- Population: 5,273 (2001 census)
- Principal area: Neath Port Talbot;
- Preserved county: West Glamorgan;
- Country: Wales
- Sovereign state: United Kingdom
- UK Parliament: Neath;
- Senedd Cymru – Welsh Parliament: Neath;
- Councillors: Jo Hale (Plaid Cymru); Chris Williams (Plaid Cymru);

= Bryncoch South =

Bryncoch South is an electoral ward of Neath Port Talbot county borough, Wales forming part of the parish of Blaenhonddan. The ward elects two county councillors to Neath Port Talbot County Borough Council.

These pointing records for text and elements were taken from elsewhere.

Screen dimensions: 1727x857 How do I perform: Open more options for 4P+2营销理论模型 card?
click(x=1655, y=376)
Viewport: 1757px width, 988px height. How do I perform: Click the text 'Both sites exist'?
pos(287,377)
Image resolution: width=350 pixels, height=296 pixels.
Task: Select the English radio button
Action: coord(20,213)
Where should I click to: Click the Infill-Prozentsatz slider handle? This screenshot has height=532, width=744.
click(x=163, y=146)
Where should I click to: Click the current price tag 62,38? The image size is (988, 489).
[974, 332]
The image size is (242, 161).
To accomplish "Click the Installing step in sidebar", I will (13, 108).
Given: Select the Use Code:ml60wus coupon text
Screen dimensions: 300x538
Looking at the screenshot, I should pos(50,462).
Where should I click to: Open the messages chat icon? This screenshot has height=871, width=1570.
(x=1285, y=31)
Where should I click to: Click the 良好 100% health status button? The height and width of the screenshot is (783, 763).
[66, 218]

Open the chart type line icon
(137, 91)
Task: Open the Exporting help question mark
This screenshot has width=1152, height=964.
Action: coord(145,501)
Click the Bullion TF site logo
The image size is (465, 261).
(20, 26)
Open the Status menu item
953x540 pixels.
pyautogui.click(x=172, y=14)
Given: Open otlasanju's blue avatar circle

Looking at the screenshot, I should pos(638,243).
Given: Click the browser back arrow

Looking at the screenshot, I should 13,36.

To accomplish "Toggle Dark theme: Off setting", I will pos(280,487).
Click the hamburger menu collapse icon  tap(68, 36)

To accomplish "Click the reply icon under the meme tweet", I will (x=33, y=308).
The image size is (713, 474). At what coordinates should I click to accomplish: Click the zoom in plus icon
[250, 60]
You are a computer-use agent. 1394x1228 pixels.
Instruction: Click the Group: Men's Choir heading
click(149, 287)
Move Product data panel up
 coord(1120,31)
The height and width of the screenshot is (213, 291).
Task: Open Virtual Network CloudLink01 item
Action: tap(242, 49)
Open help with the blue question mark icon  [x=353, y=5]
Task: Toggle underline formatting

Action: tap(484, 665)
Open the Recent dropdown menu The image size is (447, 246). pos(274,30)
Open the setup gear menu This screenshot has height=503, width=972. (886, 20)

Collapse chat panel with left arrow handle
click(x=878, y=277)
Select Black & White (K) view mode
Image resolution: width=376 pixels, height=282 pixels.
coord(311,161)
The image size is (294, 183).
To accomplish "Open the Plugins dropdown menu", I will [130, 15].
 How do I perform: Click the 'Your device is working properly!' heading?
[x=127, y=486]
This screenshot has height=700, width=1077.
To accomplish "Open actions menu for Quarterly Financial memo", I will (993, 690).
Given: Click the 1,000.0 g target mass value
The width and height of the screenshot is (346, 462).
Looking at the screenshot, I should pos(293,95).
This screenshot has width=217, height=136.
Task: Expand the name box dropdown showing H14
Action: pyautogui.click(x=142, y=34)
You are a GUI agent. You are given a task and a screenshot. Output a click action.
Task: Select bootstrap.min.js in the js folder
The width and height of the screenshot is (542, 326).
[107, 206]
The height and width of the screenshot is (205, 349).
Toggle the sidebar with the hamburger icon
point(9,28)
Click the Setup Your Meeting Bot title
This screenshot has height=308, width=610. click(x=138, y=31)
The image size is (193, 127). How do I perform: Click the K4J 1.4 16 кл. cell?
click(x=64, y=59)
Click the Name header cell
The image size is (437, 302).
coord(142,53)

Bryncoch South covers some or all of the following areas: Bryncoch, Caewern and Rhydding in the parliamentary constituency of Neath. Bryncoch South is an almost completely developed ward. It is bounded by the wards of Bryncoch North to the north; Cadoxton to the east; Neath North to the southeast; and Dyffryn to the southwest.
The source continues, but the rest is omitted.